Instructor: [00:00] Here we have a website pre-installed with Google Analytics, a light blue background color, and an image of a kitten. Because we want to improve the performance of this site, let's instrument it and monitor the First Contentful Paint time of the page.
[00:14] In order to do this, we'll use PerformanceObserver to capture the First Contentful Paint metric and the paint timings. To do this, we instantiate a PerformanceObserver. PerformanceObserver takes in one parameter, a call-back function. That call-back function takes in as its parameter a list of performance timings.
[00:33] We can iterate through this list with a for of and calling the list docket entries on that. With that, we can console log the name of the entry and the start time of the entry. Once we've done that, we tell the observer that we want to observe types of paint.
[00:53] 18 milliseconds is when the browser was first able to render the blue background. 66 milliseconds was when the browser was able to first render the first bits of that kitten. Let's log these values now to Google Analytics.
[01:05] We do this by calling the built-in GA function. First parameter is send. Second parameter is timing, which tells Google Analytics to send a timing event with a name of our performance entry followed by timing variable, which we'll here use arbitrary user ID and an integer value for how long the entry took.
[01:32] If we save this, we can verify that the network is actually sending requests by loading up image tab of the console, reloading our page, and seeing that a request went out with a timing type, the First Contentful Paint timing variable with a value of 121.
[01:50] Going back to our script, you'll notice one peculiar thing. We wrote our code in the head of the document rather than in the body of the document. This is because if you put the code in the bottom of the body, you may be listing to the PerformanceObserver too late to catch the First Contentful Paint.

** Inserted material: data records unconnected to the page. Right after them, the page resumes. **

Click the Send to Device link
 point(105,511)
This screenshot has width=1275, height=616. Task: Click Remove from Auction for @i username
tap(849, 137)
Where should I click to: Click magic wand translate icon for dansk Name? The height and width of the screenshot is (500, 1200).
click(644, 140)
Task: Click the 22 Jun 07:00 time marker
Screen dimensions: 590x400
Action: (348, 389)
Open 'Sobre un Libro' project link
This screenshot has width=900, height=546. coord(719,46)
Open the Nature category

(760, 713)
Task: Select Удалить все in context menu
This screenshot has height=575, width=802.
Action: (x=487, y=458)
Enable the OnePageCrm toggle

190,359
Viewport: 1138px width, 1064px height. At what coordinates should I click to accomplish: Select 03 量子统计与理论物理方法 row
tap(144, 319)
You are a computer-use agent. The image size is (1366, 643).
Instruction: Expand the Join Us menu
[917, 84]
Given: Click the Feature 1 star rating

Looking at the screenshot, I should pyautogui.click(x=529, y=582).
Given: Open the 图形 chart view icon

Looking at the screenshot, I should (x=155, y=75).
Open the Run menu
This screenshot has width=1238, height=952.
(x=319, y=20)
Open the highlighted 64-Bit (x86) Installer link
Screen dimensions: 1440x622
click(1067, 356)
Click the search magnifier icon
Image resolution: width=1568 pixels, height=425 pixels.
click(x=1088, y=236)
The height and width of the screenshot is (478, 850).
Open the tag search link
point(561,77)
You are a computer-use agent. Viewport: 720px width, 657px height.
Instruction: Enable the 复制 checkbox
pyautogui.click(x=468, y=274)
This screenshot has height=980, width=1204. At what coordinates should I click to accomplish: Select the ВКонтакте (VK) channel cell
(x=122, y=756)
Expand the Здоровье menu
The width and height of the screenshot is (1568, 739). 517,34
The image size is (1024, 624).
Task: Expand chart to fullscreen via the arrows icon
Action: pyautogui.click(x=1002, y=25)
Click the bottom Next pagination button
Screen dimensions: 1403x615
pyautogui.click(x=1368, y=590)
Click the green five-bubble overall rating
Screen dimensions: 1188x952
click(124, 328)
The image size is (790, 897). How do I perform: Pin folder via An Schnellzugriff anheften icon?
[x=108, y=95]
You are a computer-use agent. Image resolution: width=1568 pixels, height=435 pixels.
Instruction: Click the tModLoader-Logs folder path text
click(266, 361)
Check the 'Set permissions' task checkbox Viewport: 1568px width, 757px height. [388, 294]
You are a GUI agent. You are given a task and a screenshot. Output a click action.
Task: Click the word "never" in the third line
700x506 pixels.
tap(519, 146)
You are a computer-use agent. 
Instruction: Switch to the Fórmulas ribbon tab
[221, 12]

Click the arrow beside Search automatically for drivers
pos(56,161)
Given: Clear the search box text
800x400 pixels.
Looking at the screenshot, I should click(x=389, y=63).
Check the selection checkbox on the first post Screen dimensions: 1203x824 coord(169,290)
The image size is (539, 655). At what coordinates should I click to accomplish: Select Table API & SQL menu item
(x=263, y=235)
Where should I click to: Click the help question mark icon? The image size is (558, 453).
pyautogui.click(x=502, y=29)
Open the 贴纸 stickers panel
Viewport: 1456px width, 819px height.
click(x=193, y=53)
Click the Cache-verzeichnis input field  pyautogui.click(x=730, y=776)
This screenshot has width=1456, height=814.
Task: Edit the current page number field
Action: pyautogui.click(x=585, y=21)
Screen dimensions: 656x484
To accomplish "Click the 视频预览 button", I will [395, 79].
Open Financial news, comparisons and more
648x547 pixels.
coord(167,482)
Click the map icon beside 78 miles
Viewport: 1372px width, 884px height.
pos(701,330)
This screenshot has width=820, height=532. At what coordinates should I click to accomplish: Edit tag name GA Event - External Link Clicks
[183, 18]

[02:05] We've also in-lined this script so there's no additional load-time burden from having to load the instrumentation code. Lastly, if you need IE support, you'll need to check to see if PerformanceObserver exists on the window first and wrapping your instrumentation code within an if block.
[02:25] If we run this code again, we see that it still works. If we now visit Google Analytics and choose user timers in the site speed section of behavior, we see that it logs First Contentful Paint and first paint timings.